I dug out the Bowflex on Thursday and I've decided to do the basic 20 minutes workout on Sundays, Tuesdays, and Fridays. I will keep up with the windtrainer for 30 minutes (ouch!) each day and do pilates on most of the alternate days. I measured my waist today and it is 31". I am starting to feel good about how I look and people are definately noticing at work too. Kinda funny to me because it wasn't that long ago that I looked like this and I didn't think people had really noticed that I had gotten big. I don't notice stuff like that at all!

I'm going to try my size 12s again this weekend. My 14s are feeling quite baggy, I love wearing jeans like that! I'd like to go shopping for myself, but honestly, past jeans and t-shirts, I have no idea where to start! I don't even know what is in style. Not too many younger people work at my office, so not really sure where to start with the clothing revamp. I need to give this some thought, hmmmm...

I really, really do not want to ever get that big again, so I am starting to think/plan maintenance. I read KimRaye's thread about maintenance and I do need to be accountable, a challenge would help me. As you all have figured out, those work for me in a HUGE way! My competitive side showing through! I will always weigh myself weekly for the rest of my life. Also, just exercising each day has made such a difference in my knee, I will not stop biking anytime soon. My knee feels so good. I go back to the ortho on 03/23/05 (had to reschedule again, due to snow storm! argh!). I think he will be impressed with my progress! I know I am.

I have definately learned what I need to stay away from...sweets! They were my downfall! I am afraid to eat any sweets, I am so afraid that I will get sucked in so fast! Also, heavy sauces. My kids are so bummed that I will not make Alfredo or order Egg Foo Yong anymore. I am just so scared that if I have them in the house, I will go crazy. Probably not fair to the kids, huh? I will have to learn more self-control. Actually, in contrast, it's better for them too. ;)

Well, on with the day! I am trying to begin to catch up on my fellow WISHers journals, now that my life is starting (I hope!) to calm down a bit. I'm still very weary, but trying to learn to be ok with things... yikes...

BTW, I know I have said this before...but, I have to say it again, this board and my fellow WISHers have really, honestly, made the biggest difference in my success. I don't think I would have accomplished much without WISH. Thank you, thank you, thank you! I hope I am able to give back over time, what I received! I will surely try! :sunny:
 
I kept up with my workouts and did very well on my eating. We did go out for pizza on Saturday but, I had only 2 slices! I also had ginger ale, but I hate soda, so it just reenforces that!

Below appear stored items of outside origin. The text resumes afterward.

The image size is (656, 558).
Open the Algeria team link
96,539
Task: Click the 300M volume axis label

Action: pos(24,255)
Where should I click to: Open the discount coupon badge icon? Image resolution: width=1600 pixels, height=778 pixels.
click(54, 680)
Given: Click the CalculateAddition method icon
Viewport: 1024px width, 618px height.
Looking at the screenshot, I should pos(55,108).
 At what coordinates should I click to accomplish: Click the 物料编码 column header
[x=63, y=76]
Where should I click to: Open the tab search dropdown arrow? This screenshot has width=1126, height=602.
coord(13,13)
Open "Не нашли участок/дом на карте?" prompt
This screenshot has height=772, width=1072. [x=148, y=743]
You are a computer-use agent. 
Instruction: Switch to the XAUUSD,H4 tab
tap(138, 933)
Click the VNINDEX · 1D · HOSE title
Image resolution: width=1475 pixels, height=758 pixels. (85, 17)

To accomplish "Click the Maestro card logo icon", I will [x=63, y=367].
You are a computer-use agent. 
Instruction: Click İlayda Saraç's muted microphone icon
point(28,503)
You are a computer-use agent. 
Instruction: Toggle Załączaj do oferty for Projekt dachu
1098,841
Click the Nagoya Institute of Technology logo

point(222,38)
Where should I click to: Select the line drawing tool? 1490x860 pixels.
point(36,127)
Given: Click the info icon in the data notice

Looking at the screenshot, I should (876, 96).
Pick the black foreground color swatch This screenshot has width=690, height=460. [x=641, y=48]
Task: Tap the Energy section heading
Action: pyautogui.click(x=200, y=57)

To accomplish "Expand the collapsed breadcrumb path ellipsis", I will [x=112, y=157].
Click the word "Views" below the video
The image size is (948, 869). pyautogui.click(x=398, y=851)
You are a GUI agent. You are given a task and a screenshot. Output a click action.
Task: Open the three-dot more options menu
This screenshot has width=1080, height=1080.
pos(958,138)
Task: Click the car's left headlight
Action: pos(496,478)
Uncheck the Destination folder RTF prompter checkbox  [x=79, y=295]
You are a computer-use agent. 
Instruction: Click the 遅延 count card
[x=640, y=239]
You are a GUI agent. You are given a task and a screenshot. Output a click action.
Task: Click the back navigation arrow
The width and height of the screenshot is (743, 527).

Bring on the water, COLD mik, and juice and I'm good!

Things are ok on the homefront. Counseling is clarifying for me too. I really need some time away from all this, but I can not imagine leaving the kids at this point. I may do it anyway.

Counselor thinks I need to do something(s) for myself, not sure where to start with that, but I'd love a massage. So, I'm thinking about jumping in!

Any ideas/suggestions from any of you WISHers? What do you all do for yourselves?

Hope everyone is having a great Valentine's Day!
 
Hi, Jay-nee -- just wanted to say hello and send you hugs and pixie dust :grouphug: :wizard:
I really hope you are doing okay. Look at all you have accomplished! I hope things are better for your family. I am such an emotional eater that what you are going through would completely ruin my healthy eating and fitness habits. I am glad you have your walks and your exercise as an outlet.

As for something you can do for yourself, how about a spa pedicure? Our local nail salons do their pedicures with the client sitting in a massage chair that is so wonderful! You should consider this.

Congratulations again and good luck!
 
jay-nee said:
Things are ok on the homefront. Counseling is clarifying for me too. I really need some time away from all this, but I can not imagine leaving the kids at this point. I may do it anyway.

Counselor thinks I need to do something(s) for myself, not sure where to start with that, but I'd love a massage. So, I'm thinking about jumping in!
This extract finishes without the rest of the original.